I have written a couple of software packages for Stata. Please feel free to use and let me know if you find any bugs. Also, thanks to Andrew Heiss for the suggestion that I just add “z” at the end of program names.
Separate Signal from Noise
The program -caterpillar-, co-authored with Paul von Hippel, takes a set of estimates and standard errors. The estimates may represent the effects of different programs or the results of different studies (as in a meta-analysis). The program outputs a "caterpillar plot" containing point estimates (sorted in ascending order), along with 95% pointwise confidence intervals, Bonferroni-corrected 95% confidence intervals, and an estimate of the null distribution. The null distribution represents what the distribution of estimates would look like under homogeneity - i.e., if there were no differences between the effects, and the estimates differed only because of random estimation error. The program also prints summary statistics on the plot, including Cochran's Q test (with degrees of freedom and p value), a method-of-moments estimate of the heterogeneity standard deviation (tau), and the Higgins-Thompson estimate of the reliability (rho). All calculations described in von Hippel and Bellows (2018). Install it using -ssc install caterpillar, all-.
Match Names to Nicknames
The program -nicknamez- allows matching of two variables using names and common nicknames. It is meant to pair with -reclink- or -matchit-, two extremely useful user-written programs for matching between messy string data. However, most string matching programs rely on string distance, which may not capture good matches between names/nicknames or closely related names. For example, “Kitty” is a common nickname for “Katharine.”* I have scraped common names/nicknames and names/closely related names from https://www.behindthename.com/ based on a recommendation from my sister, who spends a great deal of time thinking about names. I then wrote a simple wrapper called -nicknamez- that matches between these common names and nicknames/closely related names. To learn more, use -net describe nicknamez, from("https://www.laura-bellows.com/s/")-. To install, type -net install nicknamez, from("https://www.laura-bellows.com/s/")-. Right now, -nicknamez- uses a datafile of names and nicknames/closely related names also stored on this website to match. If you’d like to download the original file and do the matching yourself, or add nicknames, type -net get nicknamez, from(“"https://www.laura-bellows.com/s/")-. That will download the datafile of ~28,000 name/nickname matches to your current directory.

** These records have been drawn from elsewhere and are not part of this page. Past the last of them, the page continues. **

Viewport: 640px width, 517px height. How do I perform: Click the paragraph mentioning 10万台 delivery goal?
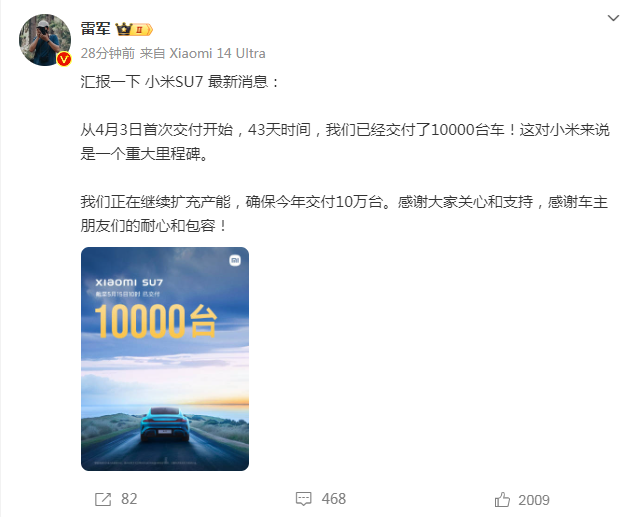[344, 213]
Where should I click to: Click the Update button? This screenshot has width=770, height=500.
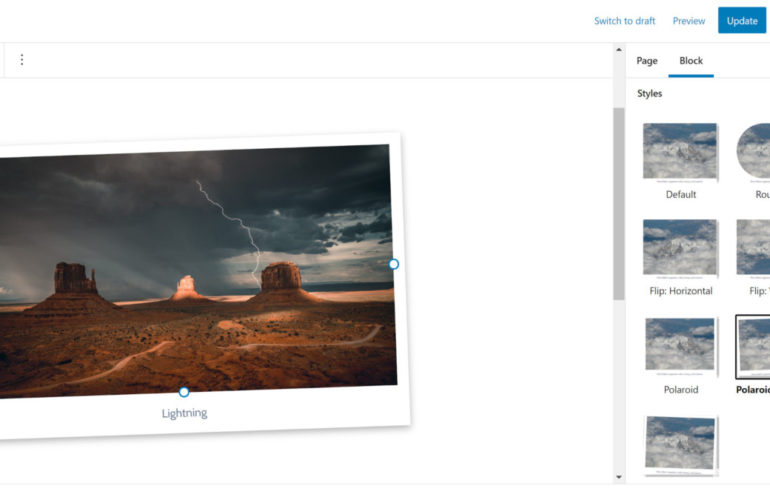pyautogui.click(x=741, y=21)
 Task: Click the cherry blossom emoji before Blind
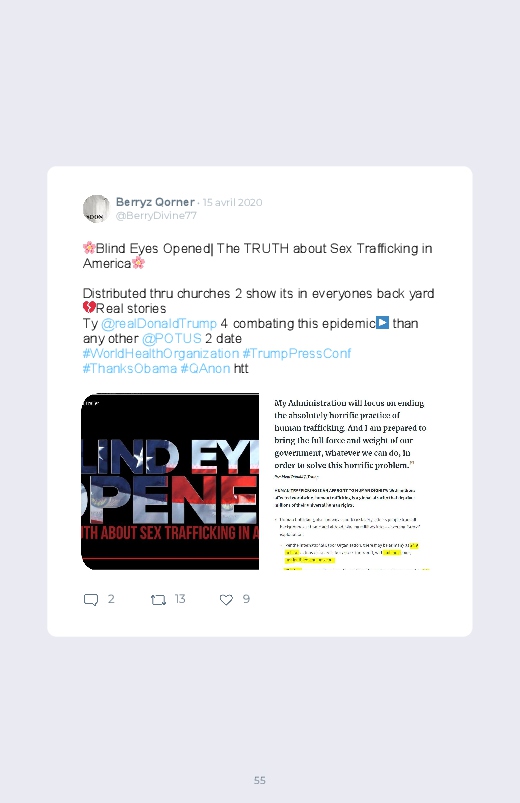89,248
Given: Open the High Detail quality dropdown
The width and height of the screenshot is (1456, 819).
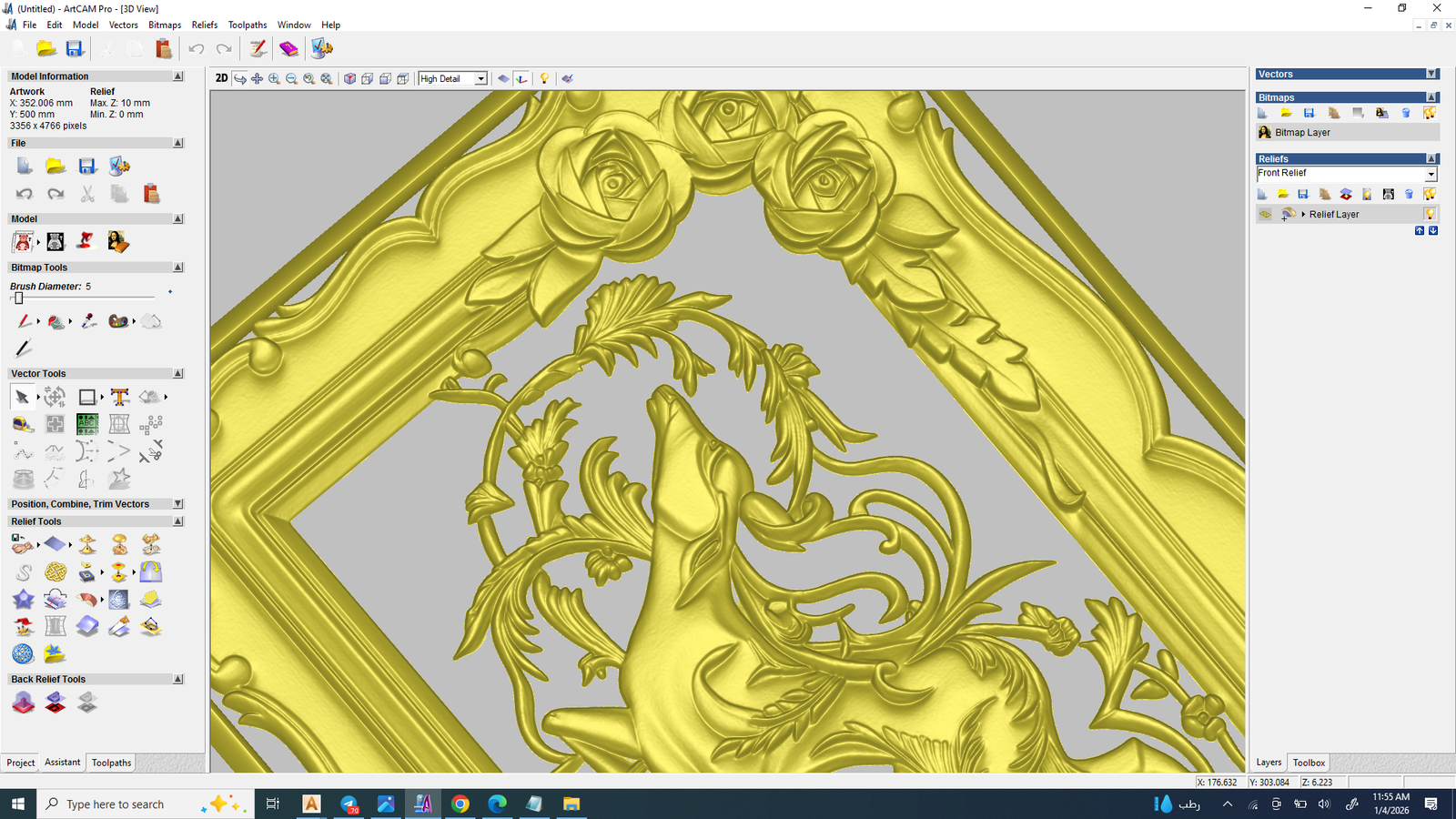Looking at the screenshot, I should pos(480,79).
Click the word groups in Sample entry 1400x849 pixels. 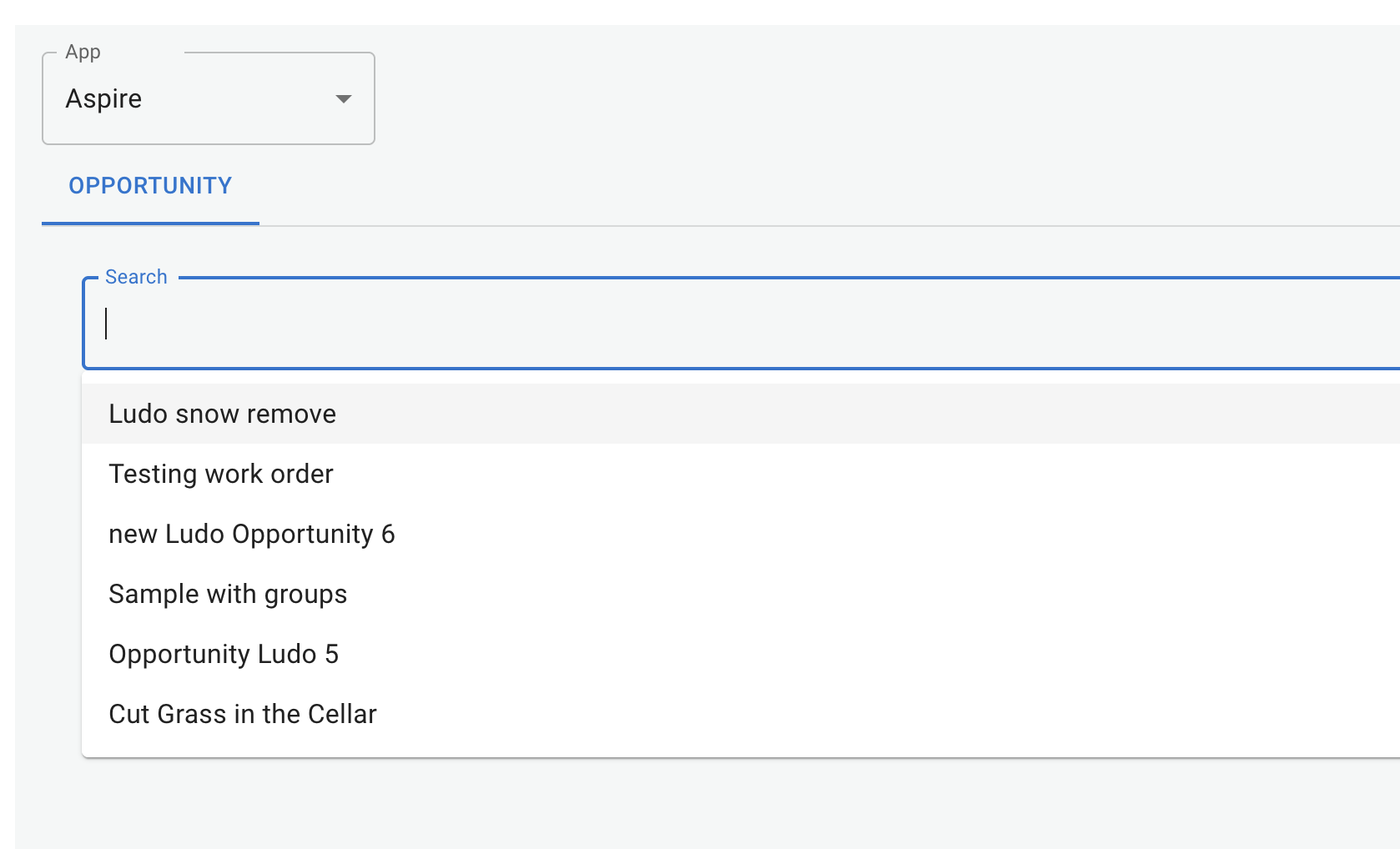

* Katharine is my partner’s mother’s name, and one of her nicknames is, indeed, Kitty. My partner also calls her mother “Franny” and “Franella.” As these are not common nicknames for Katharine as identified by Behind the Name, they are not included in this dataset. Since I primarily am matching early education teachers (the vast majority of whom are women), I do not typically deal with “Junior” or “Trip,” often nicknames for the II or III. Possible future iterations of -nicknamez- will also flag “Junior” or “Trip.”
Additional Name Matches
I also wrote a very simple program, -namez-, that matches between two full names to identify cases in which a firstname and lastname have been switched, one observation has two names and the other has three (but two out of three names match), or one observation has a first initial and the other has a first name. I have found it useful it looking through a large number of fuzzy matched names. To learn more, use -net describe namez, from("https://www.laura-bellows.com/s/")-. To install, type -net install namez, from("https://www.laura-bellows.com/s/")-.